2. Webpage screenshots: call `gl.nondet.web.render(url, mode='screenshot', ...)` to get screenshot bytes and pass them to `images=[...]`.

Notes:
- Only `mode='screenshot'` returns image bytes compatible with `images=[...]`.
- `mode='text'` and `mode='html'` return strings (not images); use them for content extraction, not visual inputs.
- If a page is JS-driven, set `wait_after_loaded` (e.g. `"1000ms"`, `"1s"`) so content appears before capture.

## Methods overview

- **gl.nondet.exec_prompt(prompt: str, images: list[bytes] | None = None)**
- **prompt**: Instruction for the model.
- **images**: Optional list of PNG/JPEG bytes. One or multiple images.
- **returns**: Response string.

- **gl.nondet.web.render(url: str, mode: Literal['text','html','screenshot'] = 'text', wait_after_loaded: str | None = None)**
- **url**: Absolute URL to render.
- **mode**: `'text' | 'html' | 'screenshot'` (default `'text'`).
- **wait_after_loaded**: Optional delay after DOM load (e.g. `"1000ms"`).
- **returns**: `str` for `text`/`html`; screenshot bytes for `screenshot`.

## Notes on parameters

- For `images`, supply raw bytes for each image. If you have a PIL image, save to a `BytesIO` buffer in PNG/JPEG and call `getvalue()`.
- For webpage screenshots, use `gl.nondet.web.render(...)` and pass the returned bytes to `images=[...]`.
---

## Example 1: Analyze a single image

```python filename="visual_inputs_single" copy
# { "Depends": "py-genlayer:test" }

from genlayer import *
import sys


class VisualSingle(gl.Contract):
color: str

def __init__(self):
pass

@gl.public.write
def analyze_image(self) -> None:
# 1) Provide image bytes (PNG/JPEG)
im_data = b"\x89PNG..." # replace with actual bytes

# 2) Run non-deterministic prompt with a single image
def run() -> str:
return gl.nondet.exec_prompt(
'Return only the dominant color name of the image.',
images=[im_data],
)

# 3) Use strict_eq to achieve consensus on exact string output
self.color = gl.eq_principle.strict_eq(run)

@gl.public.view
def get_dominant_color(self) -> str:
return self.color
```

## Example 2: Compare two images

```python filename="visual_inputs_multiple" copy
# { "Depends": "py-genlayer:test" }

from genlayer import *
import io
import sys


class VisualCompare(gl.Contract):
difference: str

def __init__(self):
pass

@gl.public.write
def analyze_images(self) -> None:
# 1) Provide original image bytes
original = b"\x89PNG..."

# 2) Create a second image variant in-memory (e.g., mirrored)
def run() -> str:
import PIL.Image as Image
from PIL import ImageOps

im = Image.open(io.BytesIO(original))
mirrored = ImageOps.mirror(im.convert('RGB'))
buf = io.BytesIO()
mirrored.save(buf, format='PNG')
alt = buf.getvalue()

# 3) Ask the model to identify a single-word difference
return gl.nondet.exec_prompt(
'Describe the key difference.
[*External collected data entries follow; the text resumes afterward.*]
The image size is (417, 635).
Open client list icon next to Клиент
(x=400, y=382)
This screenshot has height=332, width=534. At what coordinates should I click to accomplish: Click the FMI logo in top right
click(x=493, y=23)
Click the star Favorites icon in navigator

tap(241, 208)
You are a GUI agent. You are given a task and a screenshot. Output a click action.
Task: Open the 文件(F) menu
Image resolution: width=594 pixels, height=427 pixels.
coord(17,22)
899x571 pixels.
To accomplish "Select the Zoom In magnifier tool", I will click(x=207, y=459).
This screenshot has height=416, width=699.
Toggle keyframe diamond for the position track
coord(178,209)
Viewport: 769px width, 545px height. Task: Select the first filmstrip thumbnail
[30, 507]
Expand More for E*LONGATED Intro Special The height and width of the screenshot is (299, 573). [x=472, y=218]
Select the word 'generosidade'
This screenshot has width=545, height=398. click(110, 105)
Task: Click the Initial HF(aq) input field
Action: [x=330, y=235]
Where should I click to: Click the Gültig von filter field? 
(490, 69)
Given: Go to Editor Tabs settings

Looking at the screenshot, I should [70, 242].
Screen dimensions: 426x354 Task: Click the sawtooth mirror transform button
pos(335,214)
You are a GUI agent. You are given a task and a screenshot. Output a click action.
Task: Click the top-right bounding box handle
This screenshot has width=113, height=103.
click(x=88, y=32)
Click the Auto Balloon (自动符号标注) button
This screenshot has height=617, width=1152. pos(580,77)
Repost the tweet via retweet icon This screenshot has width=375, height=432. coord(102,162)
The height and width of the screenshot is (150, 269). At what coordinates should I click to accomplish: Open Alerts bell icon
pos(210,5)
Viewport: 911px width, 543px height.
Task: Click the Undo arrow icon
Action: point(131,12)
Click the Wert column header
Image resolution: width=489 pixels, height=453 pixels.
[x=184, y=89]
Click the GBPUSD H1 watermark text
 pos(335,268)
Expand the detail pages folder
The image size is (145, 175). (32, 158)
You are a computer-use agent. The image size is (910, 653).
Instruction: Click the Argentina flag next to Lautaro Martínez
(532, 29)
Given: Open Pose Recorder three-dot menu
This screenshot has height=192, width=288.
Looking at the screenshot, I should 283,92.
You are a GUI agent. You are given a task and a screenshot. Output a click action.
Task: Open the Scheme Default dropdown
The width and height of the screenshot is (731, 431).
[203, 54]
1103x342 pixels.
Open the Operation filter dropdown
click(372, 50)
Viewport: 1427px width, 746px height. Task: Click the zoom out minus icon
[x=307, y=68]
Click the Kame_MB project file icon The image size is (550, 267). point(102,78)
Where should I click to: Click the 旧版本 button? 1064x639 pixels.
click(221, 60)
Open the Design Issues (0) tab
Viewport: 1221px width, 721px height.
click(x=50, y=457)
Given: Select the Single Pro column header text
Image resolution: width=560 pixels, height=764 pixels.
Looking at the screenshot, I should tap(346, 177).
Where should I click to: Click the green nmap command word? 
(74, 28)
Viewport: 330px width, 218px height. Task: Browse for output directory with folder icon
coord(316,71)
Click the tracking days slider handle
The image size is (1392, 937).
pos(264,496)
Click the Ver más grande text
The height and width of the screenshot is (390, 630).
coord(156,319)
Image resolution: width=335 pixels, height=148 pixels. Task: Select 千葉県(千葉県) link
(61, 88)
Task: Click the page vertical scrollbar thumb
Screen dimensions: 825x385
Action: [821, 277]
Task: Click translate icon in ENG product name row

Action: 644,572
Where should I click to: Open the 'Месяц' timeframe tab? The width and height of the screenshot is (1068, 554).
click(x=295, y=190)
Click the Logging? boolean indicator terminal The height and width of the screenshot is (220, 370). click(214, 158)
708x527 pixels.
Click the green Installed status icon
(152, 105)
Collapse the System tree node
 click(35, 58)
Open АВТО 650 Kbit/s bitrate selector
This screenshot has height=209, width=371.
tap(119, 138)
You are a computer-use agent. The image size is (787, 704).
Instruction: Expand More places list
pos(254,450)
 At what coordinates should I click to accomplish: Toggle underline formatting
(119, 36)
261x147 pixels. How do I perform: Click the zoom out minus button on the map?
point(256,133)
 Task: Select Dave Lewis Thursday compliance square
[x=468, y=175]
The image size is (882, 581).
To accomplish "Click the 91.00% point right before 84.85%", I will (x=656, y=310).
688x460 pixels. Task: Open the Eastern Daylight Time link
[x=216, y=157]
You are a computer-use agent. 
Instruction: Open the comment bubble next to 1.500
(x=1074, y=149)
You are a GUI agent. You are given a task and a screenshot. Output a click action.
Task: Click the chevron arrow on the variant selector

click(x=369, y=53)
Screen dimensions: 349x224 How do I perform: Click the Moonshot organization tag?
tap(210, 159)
Choose from: mirroring, rotation, blur, contrast, brightness. Reply with one word.',
images=[original, alt],
)

self.difference = gl.eq_principle.strict_eq(run)

@gl.public.view
def get_difference(self) -> str:
return self.difference
```

## Example 3: Analyze a webpage screenshot

```python filename="visual_inputs_web_screenshot" copy
# { "Depends": "py-genlayer:test" }

from genlayer import *
import sys


class VisualWeb(gl.Contract):
banner: str

def __init__(self):
pass

@gl.public.write
def analyze_banner(self) -> None:
# 1) Render page and capture screenshot (use wait_after_loaded if needed)
def run() -> str:
img = gl.nondet.web.render(
'https://test-server.genlayer.com/static/genvm/hello.html',
mode='screenshot',
# wait_after_loaded='1000ms',
)

# 2) Feed screenshot into prompt as image input
return gl.nondet.exec_prompt(
'Extract the main visible word. Answer with lowercase letters only.',
images=[img],
)

# 3) Use strict_eq since we expect identical string output across validators
self.banner = gl.eq_principle.strict_eq(run)

@gl.public.view
def read_banner(self) -> str:
return self.banner
```

---

### Troubleshooting

- Ensure image bytes are valid PNG/JPEG; corrupted bytes will cause parsing errors.
- Prefer stable pages for screenshots; rapidly changing content may lead to inconsistent outputs.
- When expecting exact equality, keep the prompt restrictive so validators converge on the same string.